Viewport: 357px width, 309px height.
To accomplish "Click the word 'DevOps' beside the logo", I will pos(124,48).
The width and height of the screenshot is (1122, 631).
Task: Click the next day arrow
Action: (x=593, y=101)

================================

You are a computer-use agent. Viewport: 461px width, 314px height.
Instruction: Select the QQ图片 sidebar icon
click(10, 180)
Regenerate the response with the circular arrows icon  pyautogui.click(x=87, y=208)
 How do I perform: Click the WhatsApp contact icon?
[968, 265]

================================

◆ Task instructions
Within the entries above, find every line where the string "Viewport" occurs, and copy it.

◆ Response
Viewport: 357px width, 309px height.
You are a computer-use agent. Viewport: 461px width, 314px height.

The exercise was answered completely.